The present study was well blinded. The only condition that was identified by the subjects with high certainty was placebo. Furthermore, the high dose of LSD (200 µg) was almost never mistaken for the low dose of psilocybin (15 mg). Generally, both the low and high doses were more likely to be confused with each other rather than the high dose being exclusively mistaken for the low dose. Interestingly, this was still the case at the end of the study, despite the clear differences in effect durations between LSD and psilocybin that could be expected to unmask the blinding between substances. These findings further support the view that alterations of states of consciousness that are induced by LSD and psilocybin are more likely dose-dependent rather than substance-dependent and that the differences in their pharmacological profiles [10] do not relevantly influence subjectively experienced effects. Studies in rats indicated a later, more negative, temporal phase with involvement of D 2 and D 4 receptors for LSD, but not for psilocybin [47, 48]. The finding of no difference in the quality of subjective effects of LSD and psilocybin also confirms that both classic psychedelics produce their effects via shared agonistic effects on 5-HT 2A receptors. The subjective effects of both substances can robustly be blocked by 5-HT 2A receptor antagonist administration in humans [7,8,9].

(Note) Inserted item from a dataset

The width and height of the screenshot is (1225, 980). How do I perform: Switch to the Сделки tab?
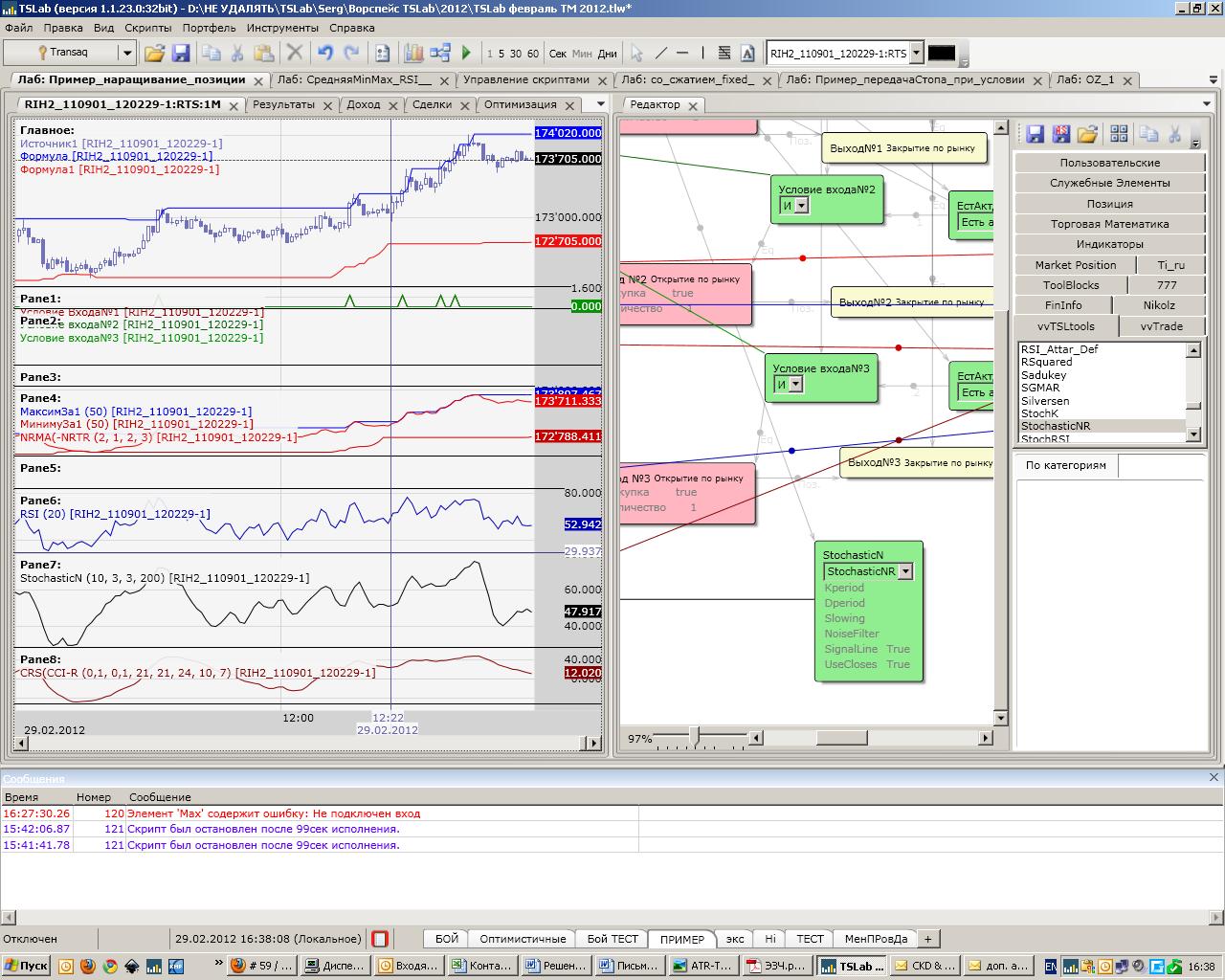(x=433, y=104)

In the present study, neither LSD nor psilocybin altered plasma BDNF concentrations compared with placebo. Previous studies reported that 200 µg LSD but not 100 µg LSD increased BDNF levels [7, 28]. In addition, LSD and psilocybin both increased PRL and cortisol levels, which are markers of serotonergic activity [49]. Furthermore, the present study was the first to document increases in circulating oxytocin after psilocybin administration as previously shown for LSD [21, 22] and MDMA [28, 50].
The present study has strengths. Two well-characterized doses of LSD and psilocybin were used within-subjects and compared with placebo under double-blind conditions in a laboratory setting. We included equal numbers of male and female participants and used internationally established psychometric outcome measures. Plasma LSD and psilocin concentrations were determined up to 24 h for all conditions. Notwithstanding these strengths, the present study also has limitations. The study used a highly controlled setting and included only healthy subjects. Thus, subjects in different environments and patients with psychiatric disorders may respond differently to either LSD or psilocybin.